「ともに」…震災29年を経て、その言葉はどこまでも深い意味を持つこととなるだろう【神戸市長田区】
神戸市長田区の鉄人ひろば。震災復興の象徴とも言えるその場所で17日、追悼行事「1.17KOBEに灯りをinながた」が行われました。
私が会場に着いたのは17時頃でしたが、新長田駅付近では常盤女子高校の学生さんたちが一生懸命に募金活動を行っていました。
話しかけてみると、能登半島地震の災害支援のための募金なんですとひとこと。そう言えば神戸もあの時、全国から助けてもらいましたね。
彼女たちは震災を知らない年代です。会場を見渡すとその年代の子たちが沢山いて、今日ここでボランティア活動をやっている様子です。
鉄人の足元には、小学生たちからのメッセージが書かれた灯籠も飾られてありました。次世代が中心となって、過去そして現在の震災に対して行動を起こしている…そのことがとても意味深く思えます。
会場では、17時45分の黙祷に向けて大学生たちが集まり、代表の何名かがマイクを握りました。

資料:
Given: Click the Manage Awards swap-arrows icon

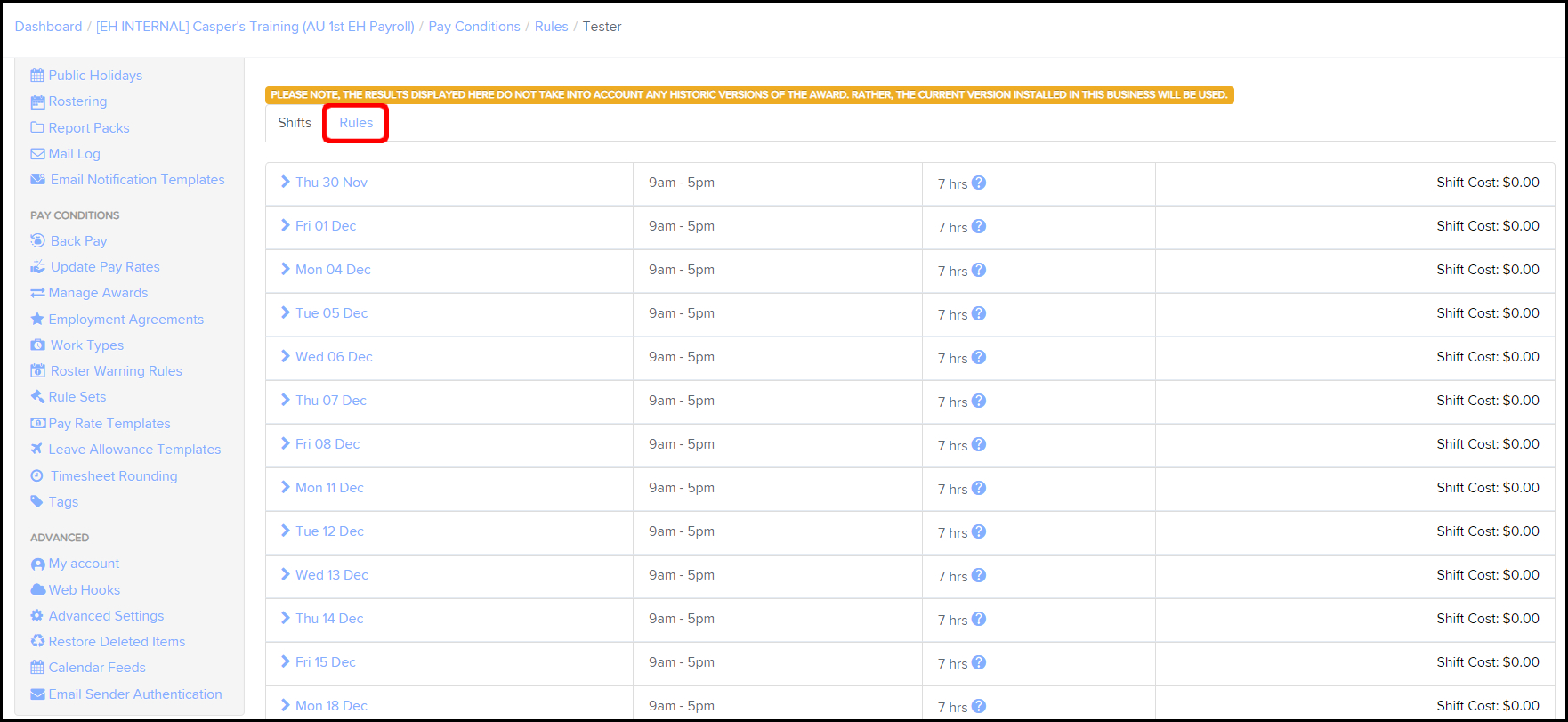Looking at the screenshot, I should tap(37, 293).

課題の説明: 長田区の追悼行事についての抜粋によると、新長田駅付近で常盤女子高校の学生たちが行っていた募金活動は、何のためのものでしたか。

課題の解答: 能登半島地震の災害支援のための募金でした。